Pixel coordinate grounding data
______________________________

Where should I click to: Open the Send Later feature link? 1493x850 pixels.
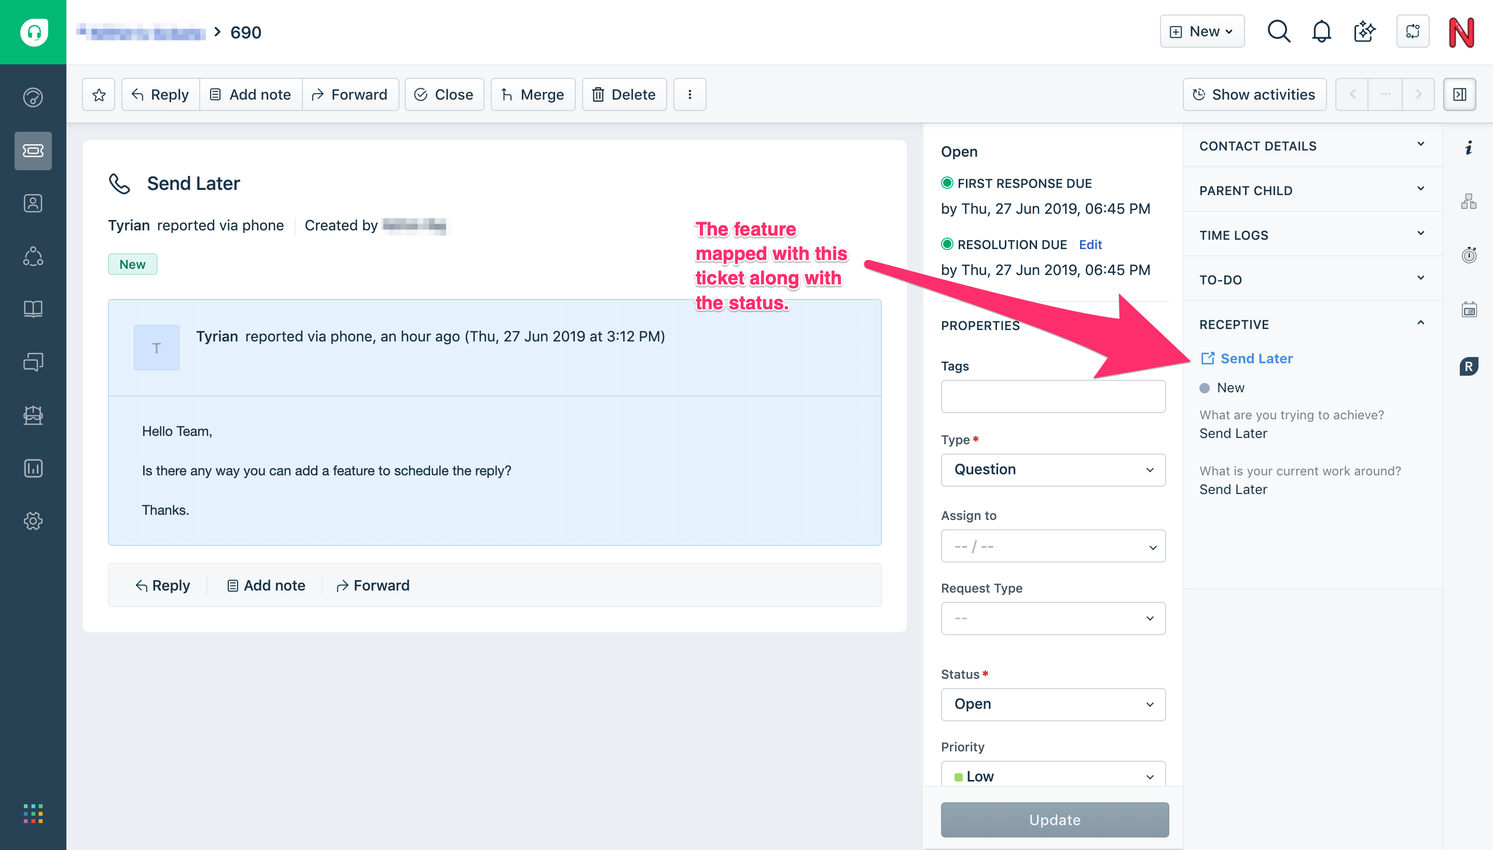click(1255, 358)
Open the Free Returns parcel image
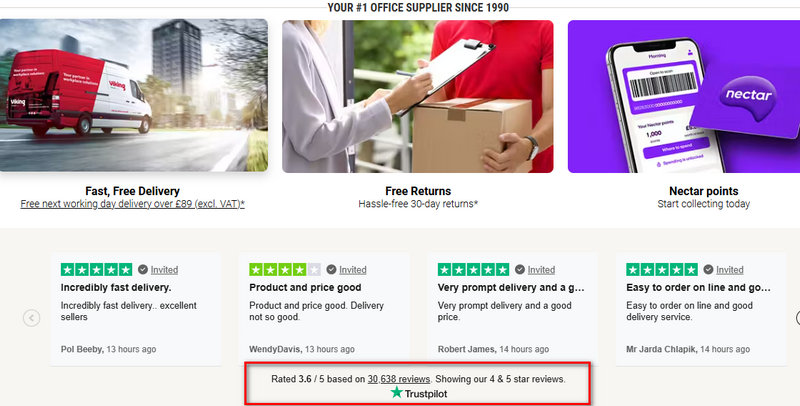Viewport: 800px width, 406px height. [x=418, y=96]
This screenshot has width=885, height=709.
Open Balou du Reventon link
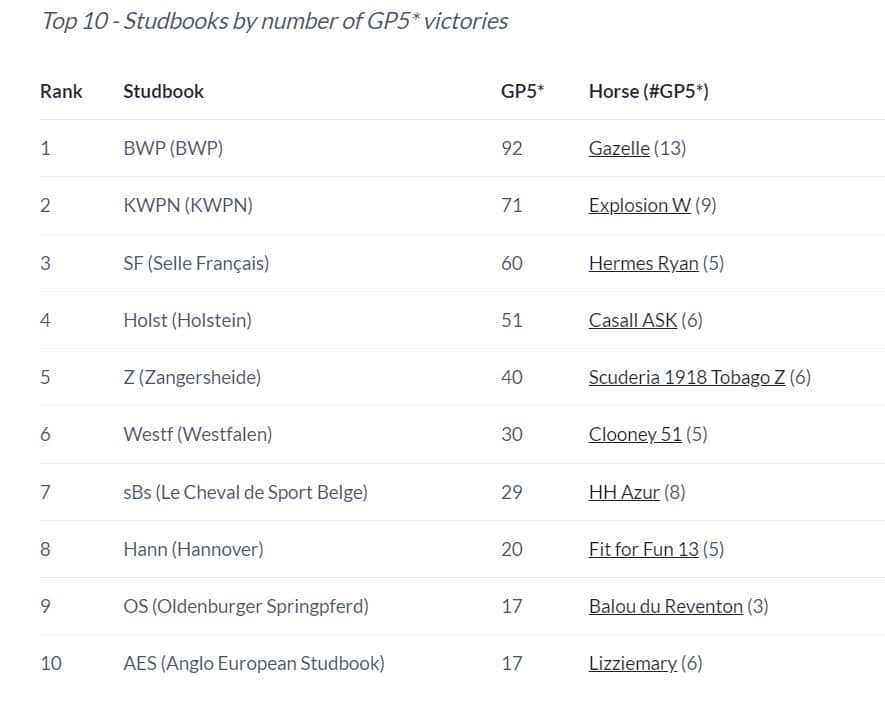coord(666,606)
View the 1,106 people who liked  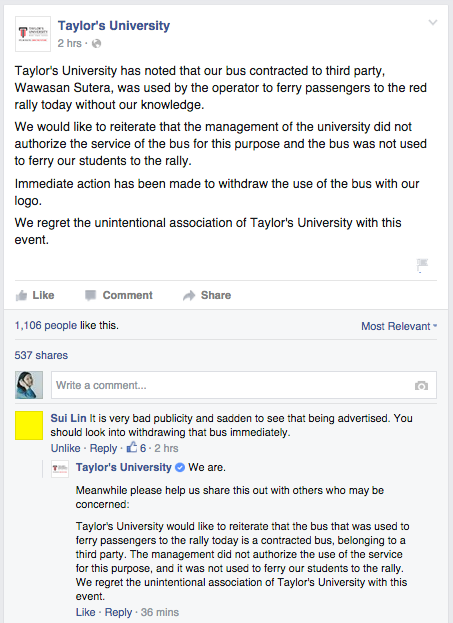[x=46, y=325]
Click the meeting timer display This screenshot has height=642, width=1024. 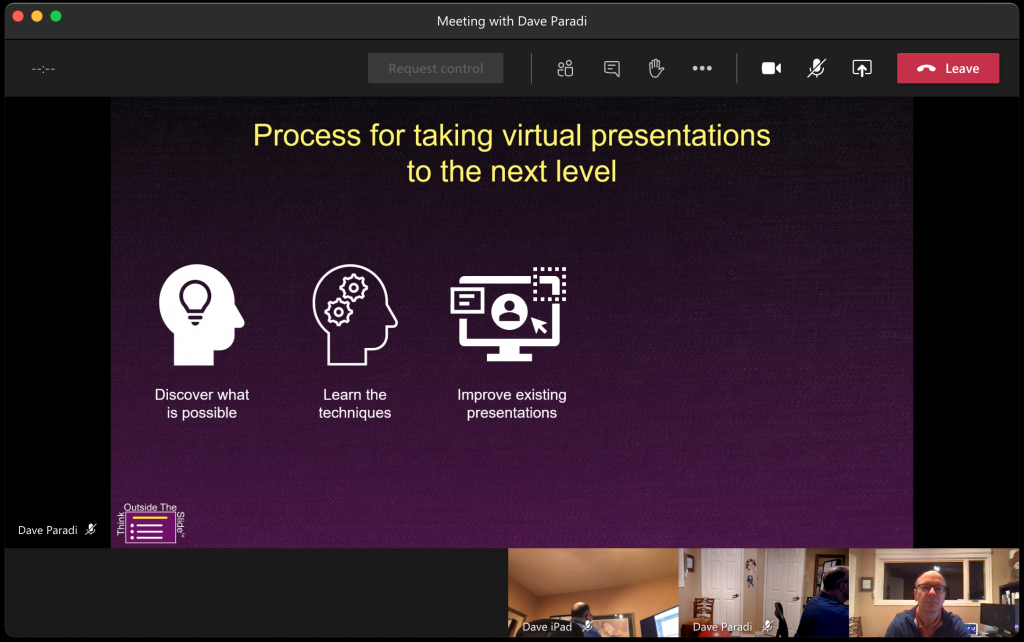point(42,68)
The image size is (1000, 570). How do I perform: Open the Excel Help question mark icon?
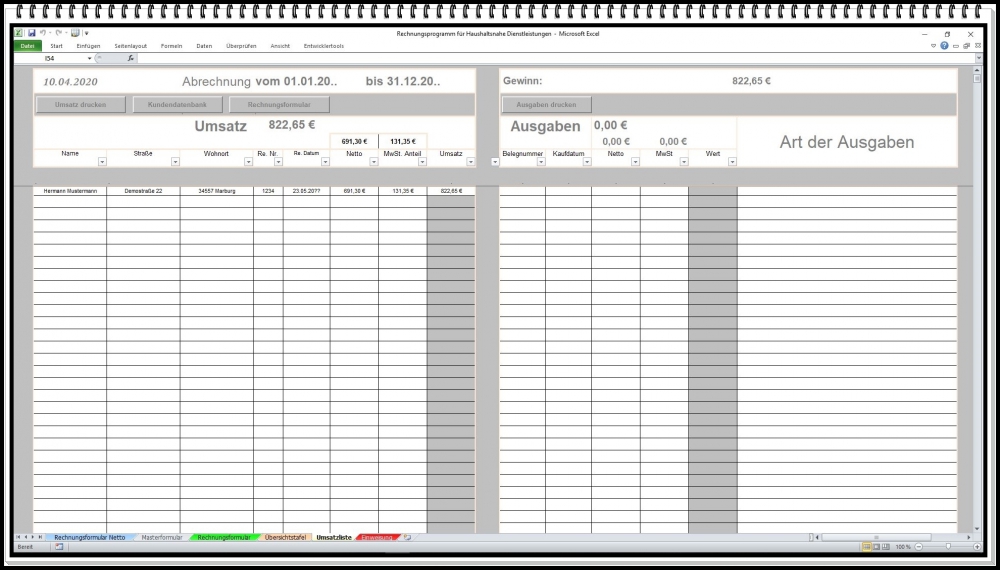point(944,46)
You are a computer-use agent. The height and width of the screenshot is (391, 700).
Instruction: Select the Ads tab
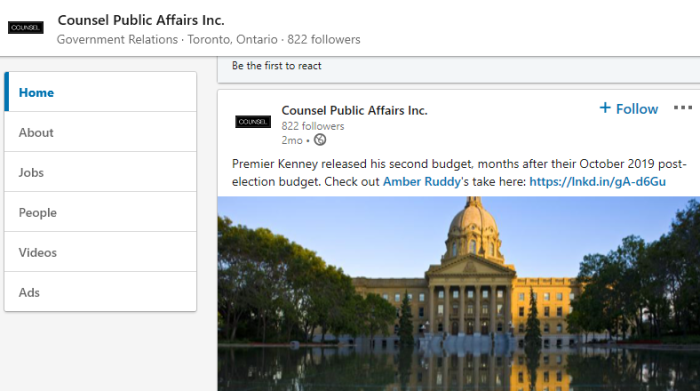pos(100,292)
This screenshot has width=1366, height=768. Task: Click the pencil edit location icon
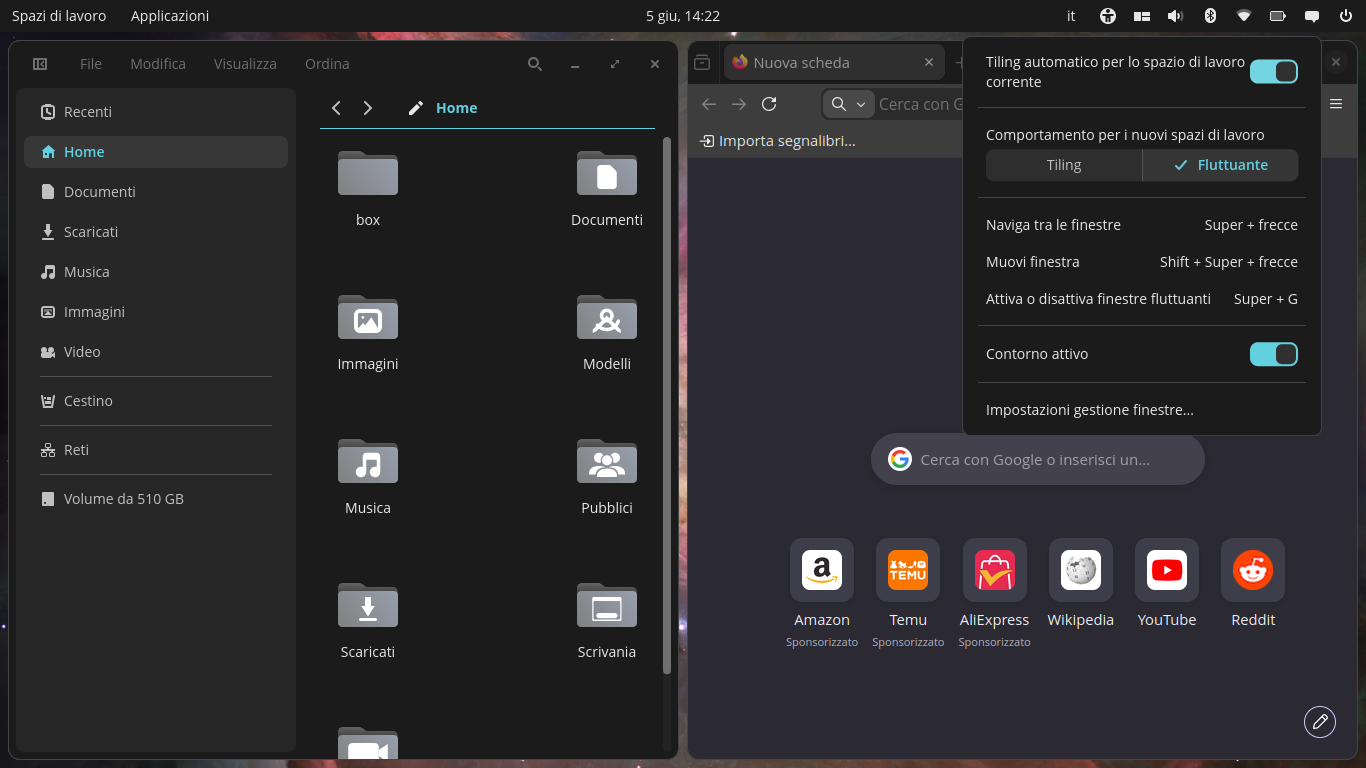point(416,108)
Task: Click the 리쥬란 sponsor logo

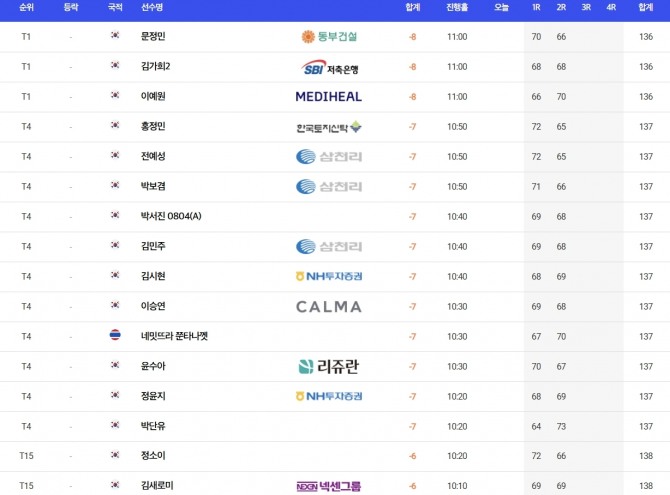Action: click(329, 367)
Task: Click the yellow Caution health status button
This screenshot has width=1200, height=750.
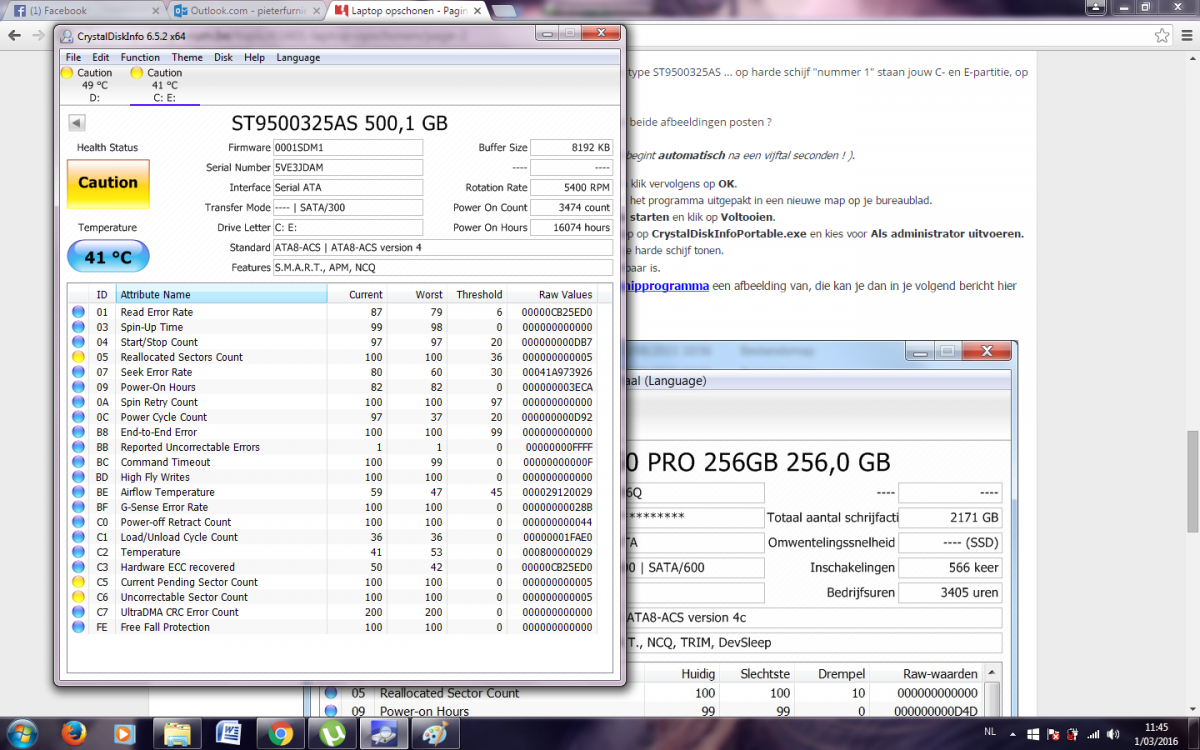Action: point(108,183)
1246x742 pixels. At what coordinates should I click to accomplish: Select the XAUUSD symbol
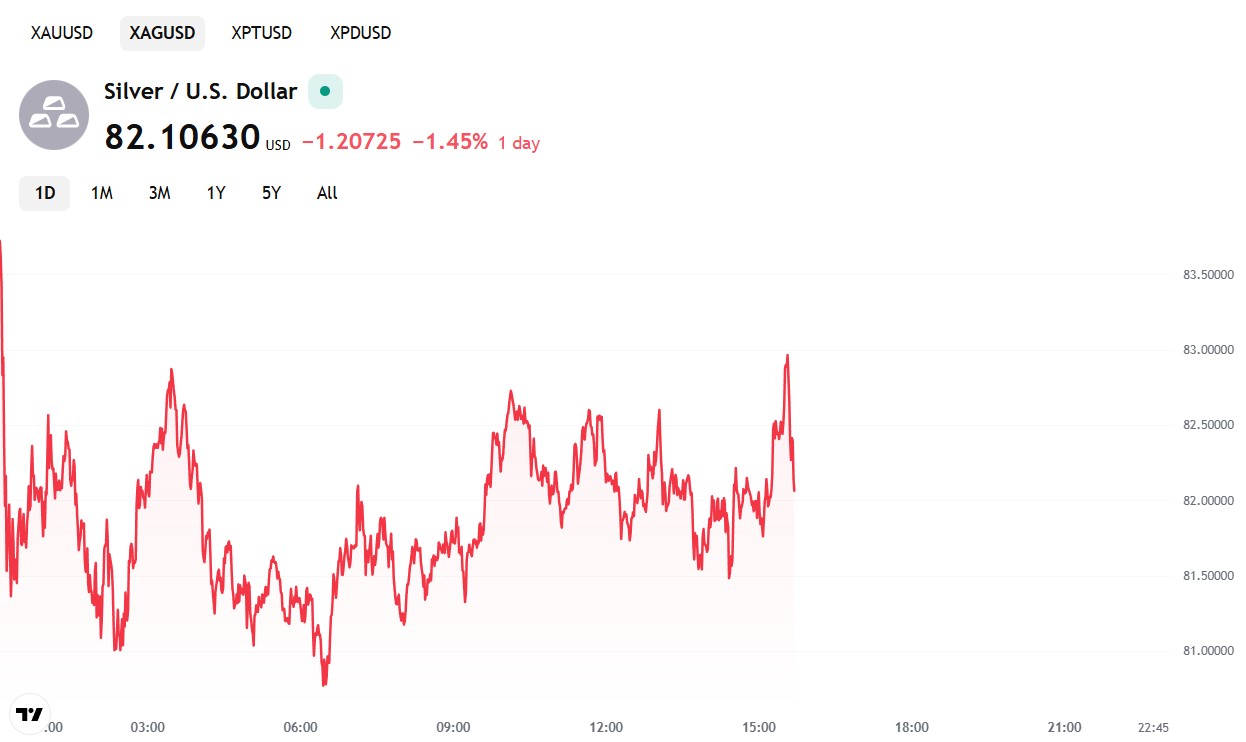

______________________________

> _DESCRIPTION OF THE TASK_
Lines from the one that contains "You are a computer-use" through the last line of the data above are to be extracted exactly, with no pictures and no other lines.

> _REPLY_
You are a computer-use agent. The height and width of the screenshot is (391, 700).
Instruction: Select the Ads tab
pos(100,292)
This screenshot has width=1366, height=768. Task: Click the pencil edit location icon
point(416,108)
Task: Click the 리쥬란 sponsor logo

Action: click(329, 367)
Task: Click the yellow Caution health status button
This screenshot has width=1200, height=750.
Action: point(108,183)
1246x742 pixels. At what coordinates should I click to accomplish: Select the XAUUSD symbol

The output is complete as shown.